Ci sono i pupazzi con la faccia di Marchionne, con i denti di vampiro e Berlusconi con la divisa da detenuto. Ma osservando striscioni e cartelli, sentendo slogan e ascoltando le storie di chi è in piazza, il corteo offre una panoramica drammatica della disperazione italiana. Il lavoro che non c’è, soprattutto, e che quando c’è è precario, sfruttamento senza regole, ricatto. Un quadro delle industrie e del-l’economia da brivido. Alitalia, Telecom, e poi i servizi privatizzati, il pubblico impiego (tanti presenti in piazza). Gli immigrati con un cartello che dice tanto: “Scusate se non siamo affogati”. Tutto va come deve andare, senza disordini, con un concerto finale a piazza San Giovanni, suonano la Banda Bassotti e i 99 Posse, interviene Ascanio Celestini, i balli e le tende montate per passare la notte in attesa del corteo di oggi.

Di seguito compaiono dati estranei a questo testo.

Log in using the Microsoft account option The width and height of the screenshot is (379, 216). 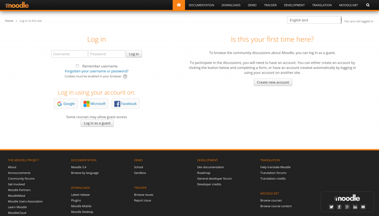click(94, 103)
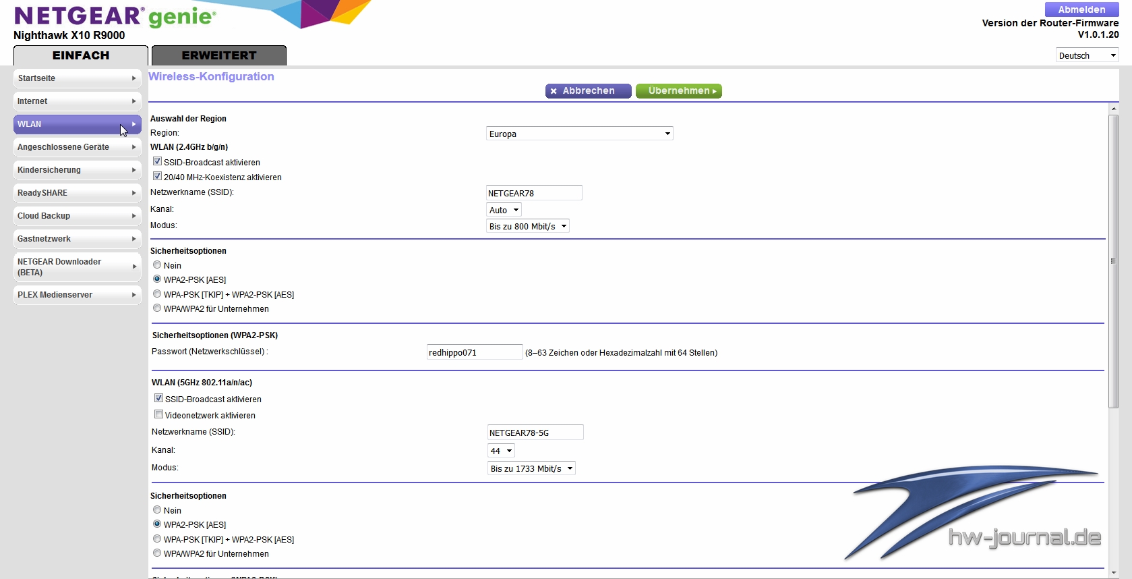This screenshot has width=1132, height=579.
Task: Open the Internet settings page
Action: point(77,101)
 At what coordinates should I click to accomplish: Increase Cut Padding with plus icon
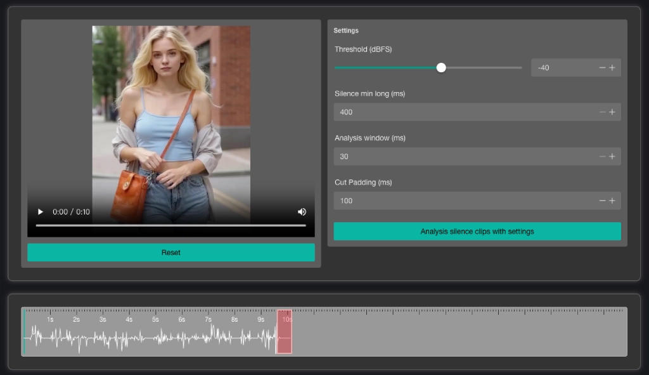point(612,201)
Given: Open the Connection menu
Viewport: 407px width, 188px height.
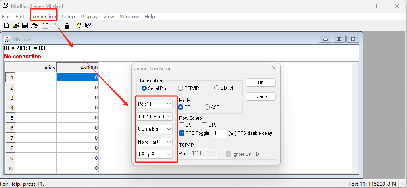Looking at the screenshot, I should coord(43,17).
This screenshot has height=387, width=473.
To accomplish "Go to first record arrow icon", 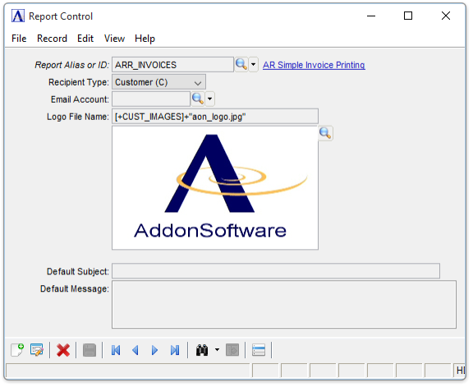I will pos(116,350).
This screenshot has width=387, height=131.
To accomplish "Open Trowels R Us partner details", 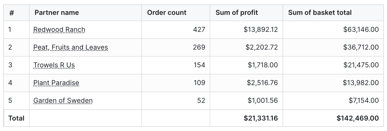I will click(54, 65).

Piero Bernocchi è soddisfatto: “Siamo oltre 50 mila”, dice a ogni microfono che gli passa sotto il naso, ma non riesce a nascondere le preoccupazioni per la giornata di oggi. Dal palco ha parlato della manifestazione del 15 ottobre 2011, che, proprio a San Giovanni, finì con durissimi scontri con la polizia. “Abbiamo messo insieme i movimenti più diversi con il sindacalismo di base, ci siamo ripresi questa piazza. Siamo uniti e siamo tanti”. Ma la preoccupazione per il corteo di oggi cresce. Anche i movimenti No Tav si dissociano: “Non è la nostra manifestazione – dicono alcuni esponenti dalla Valsusa – visto che esiste il rischio concreto di incidenti per la presenza di provocatori e infiltrati. Non vogliamo finire in una trappola”. Le prime 24 ore delle 48 giudicate “a più alto rischio dell’anno”, finiscono nel prato di piazza San Giovanni tra birre e concerti, discussioni interminabili su Bce, Fondo monetario e la perfida Germania. Si canta e si balla fino a notte fonda. Roma spera di non ballare oggi, tra ministeri assaltati, vetrine sfasciate, lacrimogeni e botte.